Ginsburg, who is the oldest member of the nation’s highest court, has fought cancer four times since she was appointed to the bench by President Bill Clinton. In December she had two malignant growths removed from her lung.

Despite the health woes, the justice has rarely altered her work schedule and has pledged to remain on the bench as long as she is capable. On Tuesday, she told NPR’s Nina Totenberg that she kept working through her surgeries to help move past any lingering pain.

“I think my work is what saved me because, instead of dwelling on my physical discomforts,” Ginsburg said, “if I have an opinion to write or I have a brief to read, I know I’ve just got to get it done, and so I have to get over it.”

She said she didn’t cancel the appearance on Tuesday night because she had promised the Clinton Library that she’d be there, prompting the crowd to break into applause and chants of “RBG! RBG!”

Former President Clinton praised Ginsburg’s work over the past 26 years during the event, pointing to her long history of landmark opinions and blistering dissents. He also noted that Ginsburg, who was just the second woman ever appointed to the Supreme Court, “had already proved herself a hero” long before she was selected to join the bench.

Late last month, Ginsburg made her first appearance after the pancreatic cancer treatment and referenced her cult status among liberals and her iconic nickname.

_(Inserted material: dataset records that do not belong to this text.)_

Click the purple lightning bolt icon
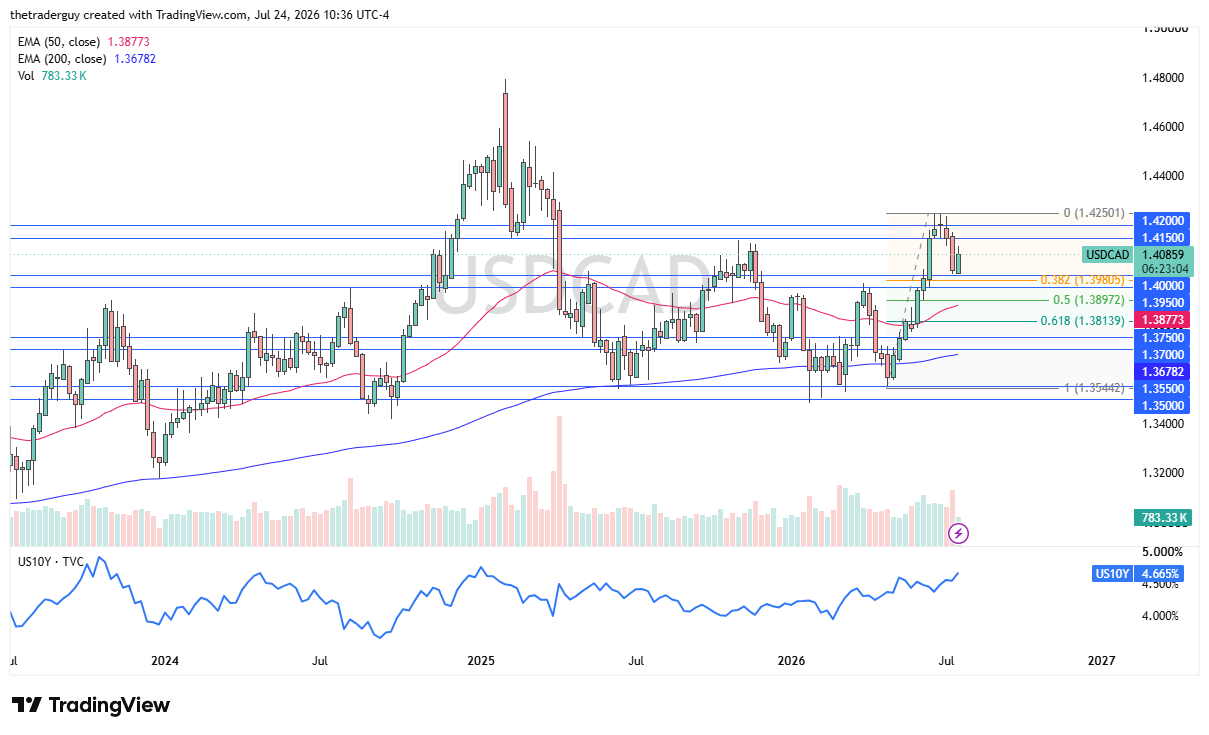 pos(958,533)
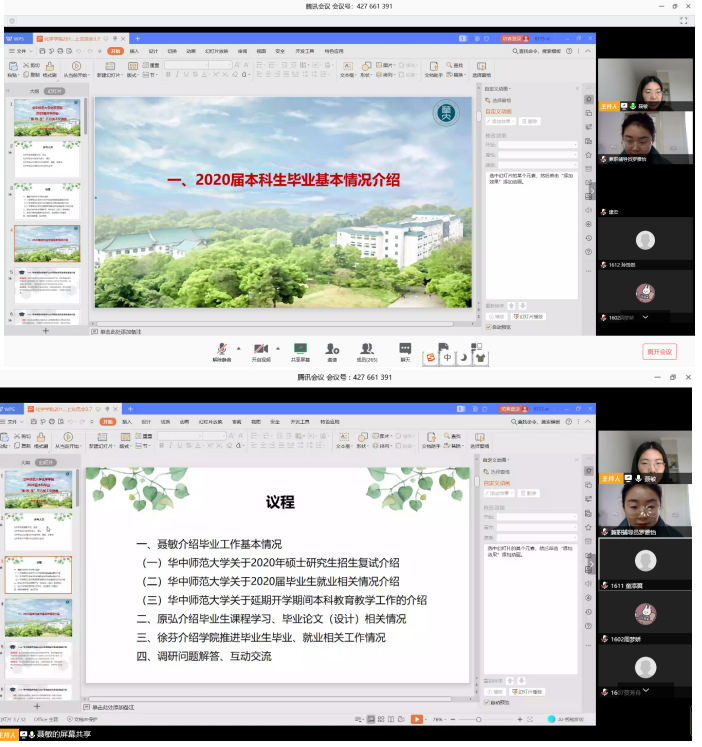Select participant tile 1612 孙浩然

(645, 244)
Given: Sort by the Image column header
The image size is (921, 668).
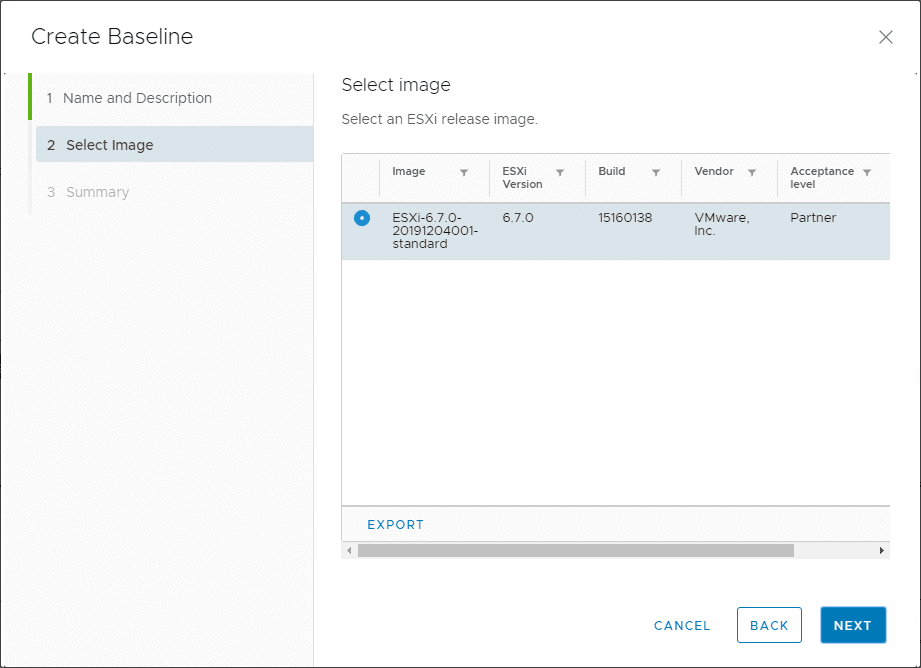Looking at the screenshot, I should click(409, 171).
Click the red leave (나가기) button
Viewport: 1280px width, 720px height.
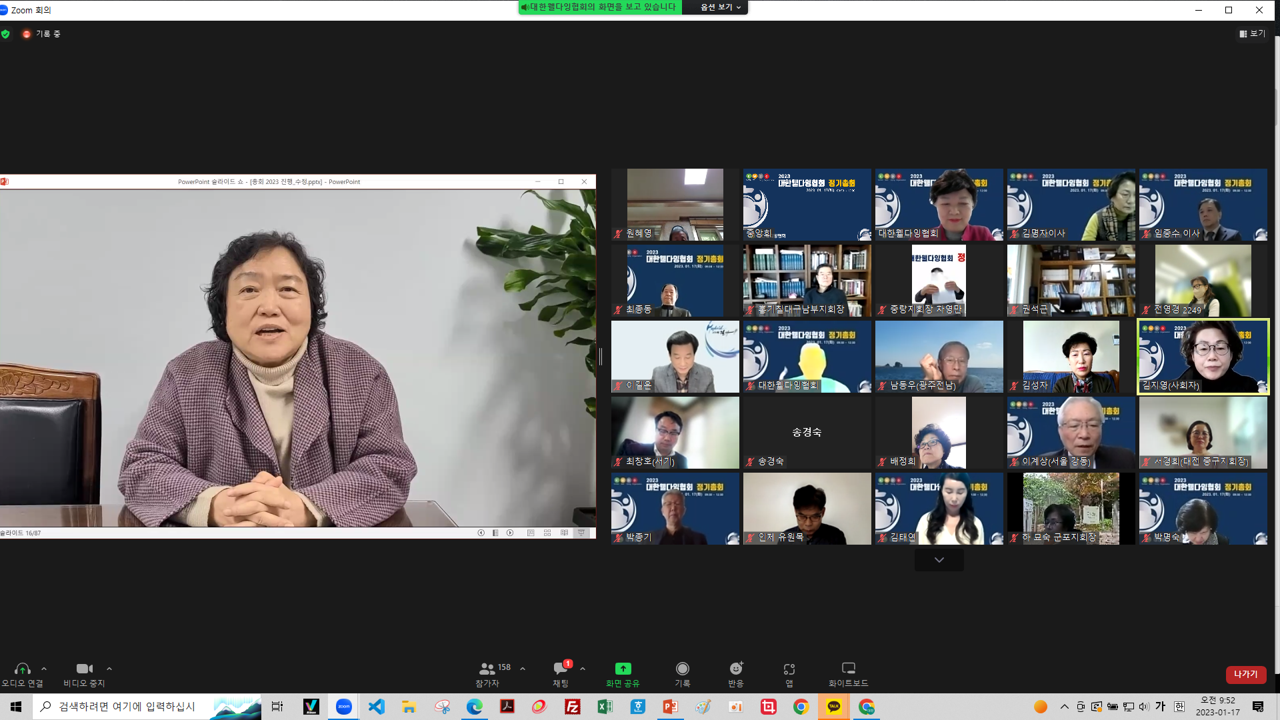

“It was beyond my wildest imagination that I would one day become the Notorious RBG,” she said. “If I am notorious, it is because I had the good fortune to be alive and a lawyer in the 1960s then and continuing through the 1970s. For the first time in history, it became possible to urge before courts successfully that equal justice under law requires all arms of government to regard women as persons equal in stature to men.”